** Reading text **
-------------------------
Friday, April 20, 2012

JON'S JOURNAL: The history of Cultratus

Our cultratus have bred again. It is the first time for 18 months, and is yet another twist in the saga of these peculiar little fish at the CFZ.

We first bought them at the livebearers’ auction in Redditch during June 2010. Me, Max and Dave B-P had a jolly day out and came back laden with livebearers. Somehow, through the magic of mobile phones, Dave had also acquired a girlfriend during our 12-odd hours away from base, but that is another story entirely.

As I am sure Max will tell you, I bought the cultratus by accident. I thought they were something else, and when I heard the words livebearer, and £3 in the same sentence I shoved my hands in the air and bought them. They are angular, gun-metal grey little fish that I always think look like miniature porbeagle sharks and they live in a two-foot tank on my desk so that I can commune with them on a daily basis.
-------------------------
** Given material **
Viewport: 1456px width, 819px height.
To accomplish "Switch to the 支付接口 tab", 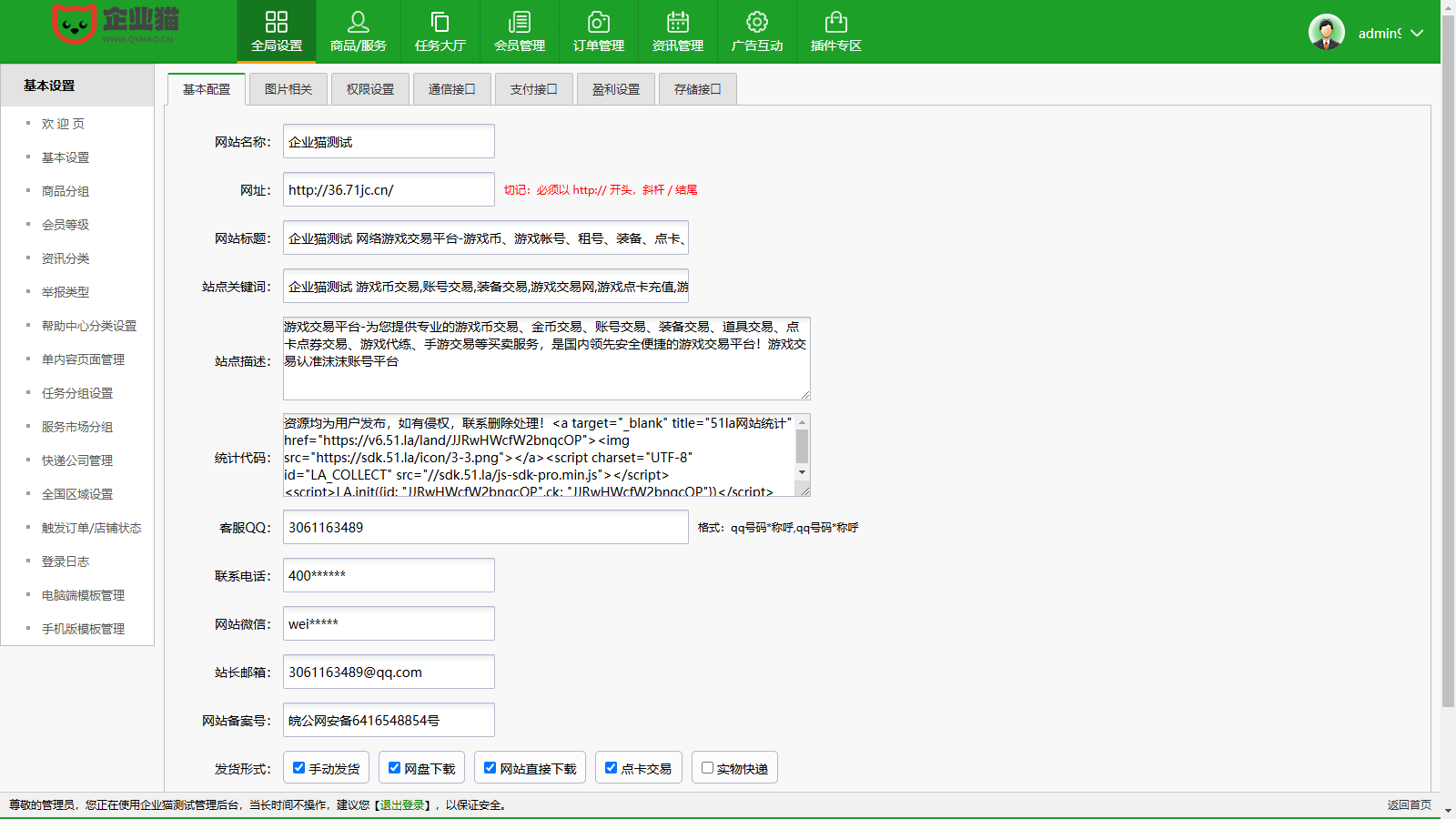I will point(533,89).
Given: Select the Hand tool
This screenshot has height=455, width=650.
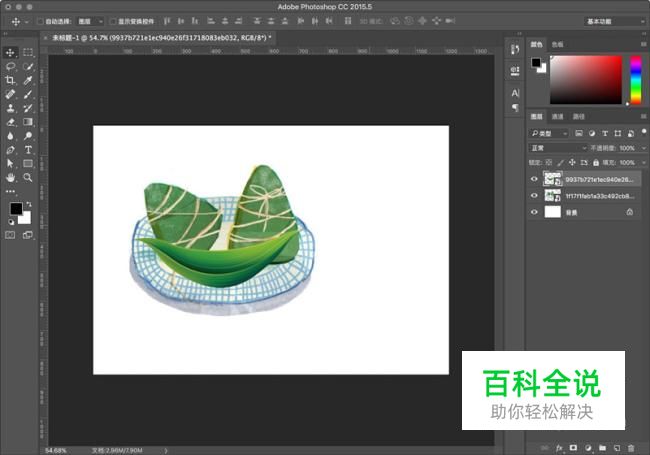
-------------------------
** Exercise set **
1/ Do these statements agree with the journal entry about the cultratus? Answer yes or no for each and quote the words of the entry that decide it. (a) The cultratus have bred for the first time in 18 months. (b) The fish were bought at the Redditch auction in June 2011. (c) The cultratus are kept in a two-foot tank on the writer's desk.
2/ In the journal entry about the cultratus, what price did the writer hear before buying the fish?
3/ Pick up the journal entry about the cultratus after its last sentence, and continue it in the same voice.

** Expected responses **
1/
(a) Yes: "It is the first time for 18 months"
(b) No: "at the livebearers’ auction in Redditch during June 2010"
(c) Yes: "they live in a two-foot tank on my desk"

2/ £3.

3/
They bred for the first time in the autumn of 2010, but just before Christmas disaster struck. There was a power cut and something went wrong with our heater. The temperature plummeted and my nascent colony of cultratus, together with two nannacara cichlids died. I was devastated. Then the two largest female cultratus swam out from a hitherto overlooked hiding place. I was still devastated; even at Christmas virgin births are not something that an aquarist likes to count upon. But it happened. Nine tiny babies, much smaller than the conventionally produced cultratus were soon to be seen in my tank. I nurtured them. Oll made infusoria, I purchased special livebearer feed, and slowly the babies grew. But for the last 18 months they hadn’t bred. I was wondering if – because they appeared to have been produced parthenogenetically. I was beginning to wonder if the babies had been born sterile.
But no. They were just late starters.

Of course parthenogenesis is not the only explanation. I believe the females of some livebearer species can store sperm inside their bodies for some considerable time before choosing to become pregnant. This sounds like the ultimate feminist ideal, and it may be what happened here.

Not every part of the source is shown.